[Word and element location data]
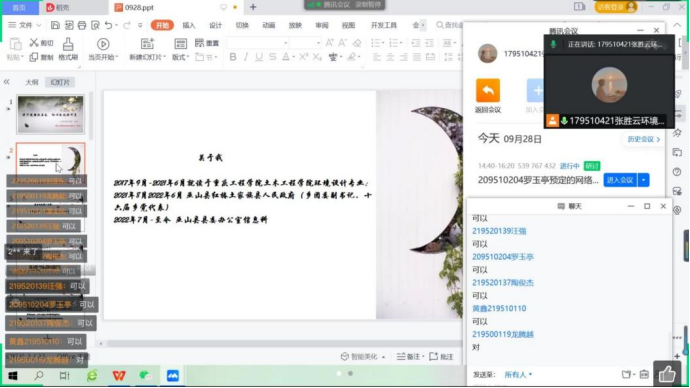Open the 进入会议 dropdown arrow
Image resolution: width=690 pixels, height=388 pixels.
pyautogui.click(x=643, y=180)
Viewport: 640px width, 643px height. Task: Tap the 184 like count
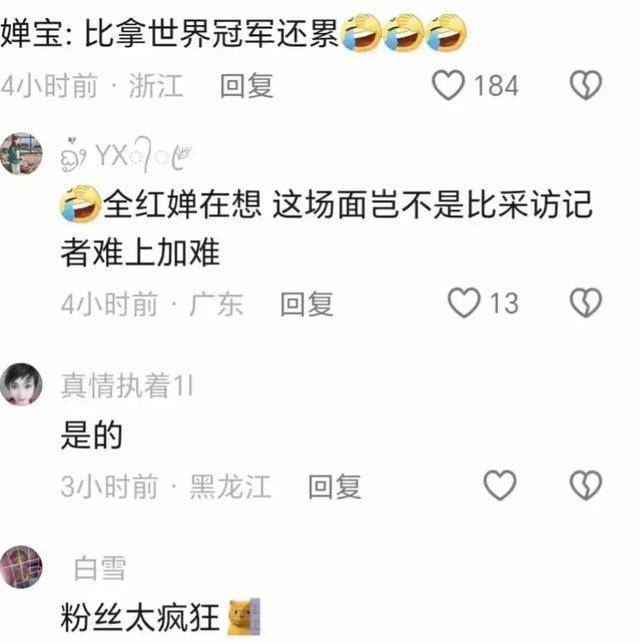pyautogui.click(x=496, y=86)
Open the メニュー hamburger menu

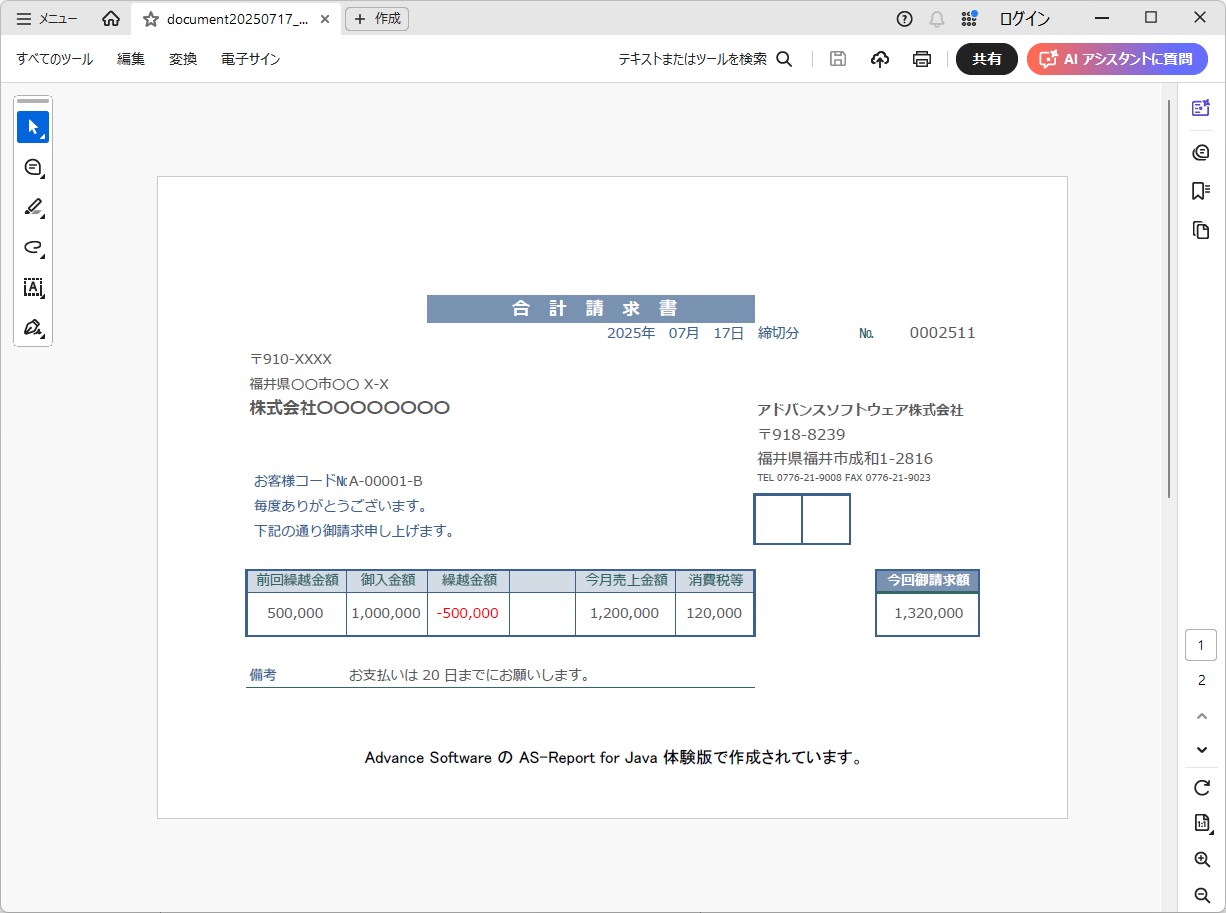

Requirements: Repeat all of the data above line for line, leaving out the pictures.

Written answer:
Open the 进入会议 dropdown arrow
Image resolution: width=690 pixels, height=388 pixels.
pyautogui.click(x=643, y=180)
Viewport: 640px width, 643px height. Task: Tap the 184 like count
pyautogui.click(x=496, y=86)
Open the メニュー hamburger menu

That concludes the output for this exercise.